Managers are the biggest influencers in the workplace. They are supposed to inspire, mentor, and lead by example. However, in the current job market, managers are the reasons behind high employee turnover. Today, it is almost impossible to mention bad manager high turnover as separate terms. Terrible managers frustrate their employees, which only leads to employees leaving. Studies have found that employees quit their jobs due to poor management.
Instead of paying attention to employee engagement & retention, managers often focus on hiring, which leads to an insecurity among the present employees. So, why is the turnover so high? Here is what you could be doing wrong and how you can effectively control it.
You are hiring too many minimum income employees
Hiring too many fresh graduates because they will accept your salary range is one great mistake most managers make. Students get tired quickly, and many are too ambitious and aggressive to stay in a job paying minimum wage. The level of education, skills, and experience must be prioritized. Managers tend to offer low wages to new employees, ignoring their expertise and talent. Such employees are likely to feel undervalued and may exit to find better-paying jobs.

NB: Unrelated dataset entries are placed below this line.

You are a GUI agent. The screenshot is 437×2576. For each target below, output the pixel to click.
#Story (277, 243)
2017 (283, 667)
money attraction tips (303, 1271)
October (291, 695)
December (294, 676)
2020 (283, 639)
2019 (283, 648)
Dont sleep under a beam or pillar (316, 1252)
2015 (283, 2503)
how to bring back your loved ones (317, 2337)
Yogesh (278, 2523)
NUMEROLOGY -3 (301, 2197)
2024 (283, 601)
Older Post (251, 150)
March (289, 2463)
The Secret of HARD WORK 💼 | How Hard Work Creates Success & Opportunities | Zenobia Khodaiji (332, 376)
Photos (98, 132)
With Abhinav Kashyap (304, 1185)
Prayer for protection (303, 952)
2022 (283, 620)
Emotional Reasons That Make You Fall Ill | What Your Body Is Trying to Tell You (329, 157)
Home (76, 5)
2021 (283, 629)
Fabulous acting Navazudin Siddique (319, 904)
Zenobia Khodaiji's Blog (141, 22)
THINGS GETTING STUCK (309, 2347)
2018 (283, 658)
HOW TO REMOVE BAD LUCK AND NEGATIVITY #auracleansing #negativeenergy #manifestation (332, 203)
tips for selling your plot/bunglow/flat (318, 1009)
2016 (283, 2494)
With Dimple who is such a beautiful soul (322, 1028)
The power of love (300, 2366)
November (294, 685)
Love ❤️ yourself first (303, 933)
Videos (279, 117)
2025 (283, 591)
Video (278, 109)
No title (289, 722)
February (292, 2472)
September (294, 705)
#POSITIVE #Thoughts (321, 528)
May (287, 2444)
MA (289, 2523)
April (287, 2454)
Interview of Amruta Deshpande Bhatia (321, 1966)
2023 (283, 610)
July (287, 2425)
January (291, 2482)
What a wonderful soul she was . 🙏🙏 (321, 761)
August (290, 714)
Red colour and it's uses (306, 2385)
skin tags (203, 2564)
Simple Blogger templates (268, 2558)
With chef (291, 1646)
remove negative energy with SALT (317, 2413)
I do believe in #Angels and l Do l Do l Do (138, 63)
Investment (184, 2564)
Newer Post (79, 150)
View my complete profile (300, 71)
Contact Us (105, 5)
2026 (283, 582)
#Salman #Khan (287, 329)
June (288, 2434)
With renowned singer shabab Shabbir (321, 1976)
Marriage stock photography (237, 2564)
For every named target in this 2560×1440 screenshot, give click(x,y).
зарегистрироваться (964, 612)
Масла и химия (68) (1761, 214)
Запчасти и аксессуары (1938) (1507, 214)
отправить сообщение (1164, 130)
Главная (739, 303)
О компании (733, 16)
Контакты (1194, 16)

You are not offering your employees a chance to grow to their personal brand
Bad managers and leaders often feel insecure and fear being replaced by the juniors. Bad managers would rather keep their employees stuck in the same position they were in five years ago than encourage, mentor, and support their personal brands. Ambitious employees who have goals and know what they want are likely to quit sooner than expected to look for greener pastures. You can counter this by developing programs that will help grow your team’s skills. Who knows, you may end up gaining more than you thought you would lose.
Your competitors have better offers
Working means getting paid, and when it comes to work, very many offers come into mind. Excellent salary, flexible schedules, promotion and salary increment, allowances, and other perks that accompany an employee. It is expected that employees are willing to quit their positions if offered better deals by your competitor. After all, they have nothing to lose. Therefore, it’s prudent to give your employees the best, so that they lack a reason to leave.
You are hiring entry-level staff
Hiring entry-level staff goes hand in hand with hiring entry-level wages. That means you are recruiting youths to your team. Regardless of the nature of your business, young employees have entirely different goals from your company. Many of the entry-level employees are never settled and are always looking for jobs elsewhere. It’s difficult to retain and control such a workforce. If you don’t mix value, experience, and talent, you may just be one of the most significant contributors to bad manager high turnover statistics.